Reject compound EPSG codes on the stable-EPSG writer path (#2418)#2420
Conversation
The integer-EPSG writer path emits only GeographicTypeGeoKey (2048) and ProjectedCSTypeGeoKey (3072). Both GeoKeys are spec'd to hold a 2D horizontal CRS code. When the caller passes a compound CRS (horizontal + vertical, e.g. EPSG:6349 = "NAD83(2011) + NAVD88 height"), pyproj reports the compound CRS as is_geographic or is_projected based on its horizontal sub-CRS, so _model_type_from_epsg returns a 2D model type and the writer stores the compound code in the horizontal-CRS slot. rasterio / GDAL then reads the file back as the horizontal sub-CRS (vertical component dropped) or as no CRS at all.

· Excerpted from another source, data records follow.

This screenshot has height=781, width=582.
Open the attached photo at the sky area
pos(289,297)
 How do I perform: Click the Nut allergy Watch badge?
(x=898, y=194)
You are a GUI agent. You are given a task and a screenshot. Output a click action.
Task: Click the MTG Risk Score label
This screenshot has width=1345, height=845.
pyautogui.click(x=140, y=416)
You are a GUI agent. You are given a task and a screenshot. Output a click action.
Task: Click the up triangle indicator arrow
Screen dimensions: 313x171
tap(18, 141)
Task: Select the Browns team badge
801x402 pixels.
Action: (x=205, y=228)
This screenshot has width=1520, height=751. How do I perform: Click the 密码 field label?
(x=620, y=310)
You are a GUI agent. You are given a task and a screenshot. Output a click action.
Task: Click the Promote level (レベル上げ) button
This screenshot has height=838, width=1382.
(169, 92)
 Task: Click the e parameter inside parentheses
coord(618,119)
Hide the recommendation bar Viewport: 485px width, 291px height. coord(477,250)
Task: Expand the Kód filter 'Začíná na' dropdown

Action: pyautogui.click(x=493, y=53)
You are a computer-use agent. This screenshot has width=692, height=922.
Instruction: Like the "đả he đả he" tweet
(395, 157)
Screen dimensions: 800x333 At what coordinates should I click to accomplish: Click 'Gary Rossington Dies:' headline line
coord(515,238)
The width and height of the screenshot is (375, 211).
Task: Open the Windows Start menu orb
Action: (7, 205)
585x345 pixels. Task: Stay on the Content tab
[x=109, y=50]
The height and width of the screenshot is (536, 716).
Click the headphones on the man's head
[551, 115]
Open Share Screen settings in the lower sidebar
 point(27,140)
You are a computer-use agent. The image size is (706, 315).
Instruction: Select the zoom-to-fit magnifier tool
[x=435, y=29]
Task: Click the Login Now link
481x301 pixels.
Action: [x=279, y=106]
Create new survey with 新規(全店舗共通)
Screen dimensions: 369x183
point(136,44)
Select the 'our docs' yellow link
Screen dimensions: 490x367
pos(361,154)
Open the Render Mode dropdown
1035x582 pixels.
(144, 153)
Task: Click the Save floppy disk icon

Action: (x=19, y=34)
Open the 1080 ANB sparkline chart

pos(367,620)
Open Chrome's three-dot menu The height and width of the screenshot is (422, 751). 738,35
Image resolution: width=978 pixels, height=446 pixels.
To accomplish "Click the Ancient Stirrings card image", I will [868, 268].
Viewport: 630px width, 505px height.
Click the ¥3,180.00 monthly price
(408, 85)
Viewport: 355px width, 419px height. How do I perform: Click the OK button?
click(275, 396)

The xrspatial reader masks the corruption by re-resolving the stored integer through pyproj. Adds a NonRepresentableEPSGCRSError raised from _validate_crs_arg when the EPSG resolves to a compound CRS. Defense in depth in _model_type_from_epsg catches the case if validation is bypassed. _wkt_to_epsg returns None for compound CRSs so a caller who passes the full compound WKT routes through the user-defined CRS / citation path (#1768) instead of falling back into the integer path. Tests pin the rejection at the kwarg entry point and via the DataArray.attrs['crs'] path, confirm plain horizontal CRSs still round-trip through rasterio with the input code intact, and confirm the compound WKT path still writes. Tests use rasterio directly for round-trip assertions so the xrspatial reader cannot mask the corruption.
brendancol
left a comment
There was a problem hiding this comment.
PR Review: Reject compound EPSG codes on the stable-EPSG writer path (#2418)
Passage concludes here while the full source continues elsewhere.